Beiersdorf Stabiler Wachstumskurs

Die Asienkrise hinterläßt zwar Spuren in der Bilanz - aber nur geringfügig.

Hamburg - Der Hamburger Beiersdorf-Konzern hatte in den ersten neun Monaten dieses Jahres geringfügig unter den Krisen in Asien und Rußland zu leiden. Dennoch bleibt der Konzern auf einem stabilen Wachstumskurs. Das geht aus einem Zwischenbericht an die Aktionäre vom Montag hervor.

Der Umsatz stieg in Jahresfrist um 4,2 Prozent auf knapp fünf Milliarden Mark. "Der von uns prognostizierte Umsatz von 6,5 Milliarden Mark für das Gesamtjahr 1998 kann in den letzten Monaten dieses Jahres durch die Abschwächung des US-Dollar noch beeinträchtigt werden", heißt es. Da die Ergebnisse der Sparten sich positiv entwickelten, erwartet der Vorstand, den vorhergesagten Jahresgewinn von etwa 265 Millionen Mark auch zu erreichen.

Hauptwachstumsregion für den Konzern war Europa (ohne Deutschland) mit plus 11,8 Prozent. Dagegen waren die Märkte in asiatischen Ländern schwach. Währungseffekte verminderten den Umsatz weiter. Insgesamt sei der Umsatz in Asien, Australien und Südamerika um 9,5 Prozent niedriger als im Vorjahr.

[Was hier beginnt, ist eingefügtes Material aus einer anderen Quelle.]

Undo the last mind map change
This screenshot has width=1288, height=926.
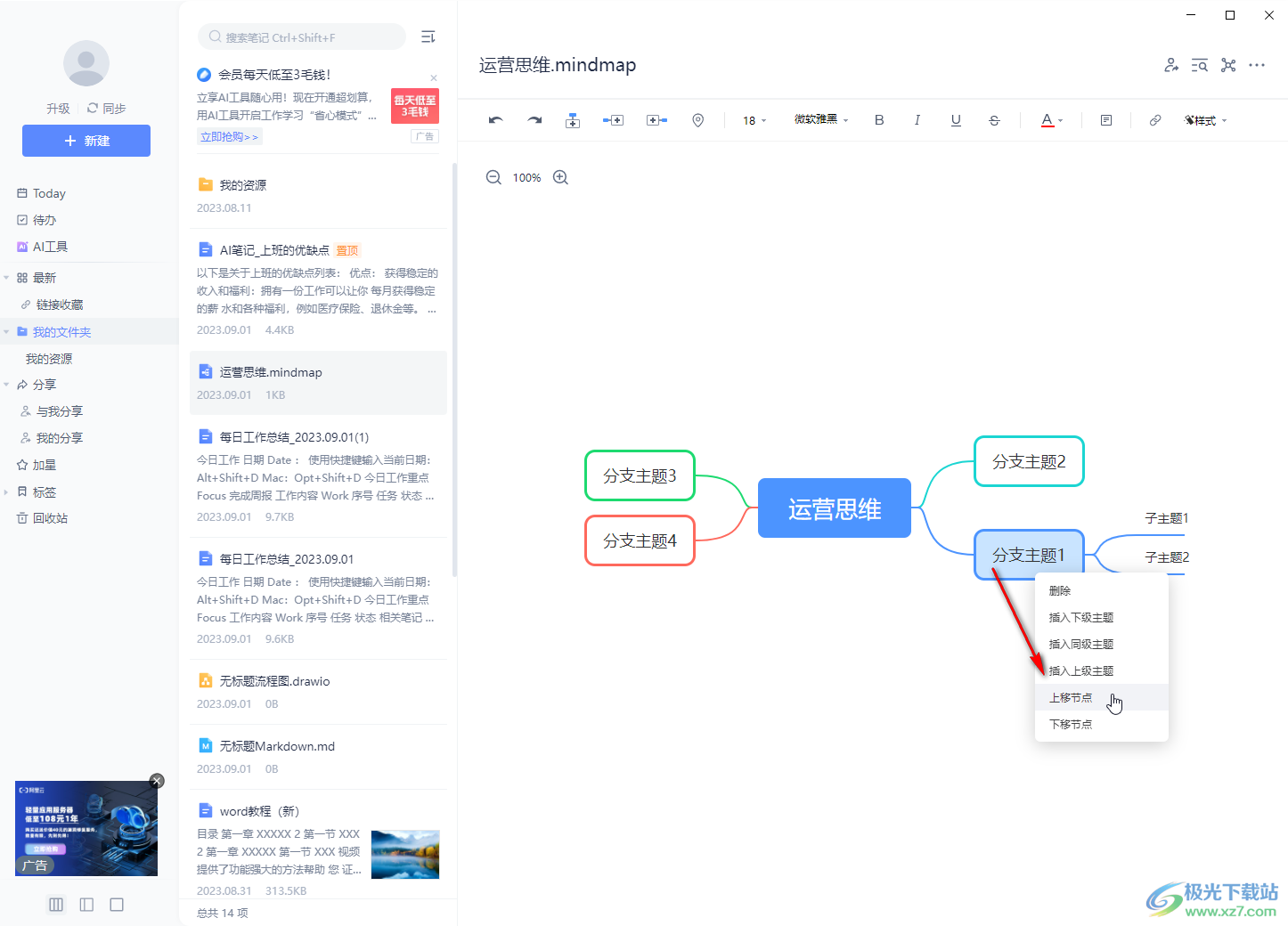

Von den Sparten wuchs der Cosmed-Bereich mit der Weltmarke Nivea mit 12,7 Prozent am stärksten. Allein mit Nivea werde in diesem Jahr erstmals mehr als drei Milliarden Mark umgesetzt werden, heißt es. Die Sparten Tesa und Medical verloren teils wegen Umstrukturierungen, teils wegen der Krise in Asien.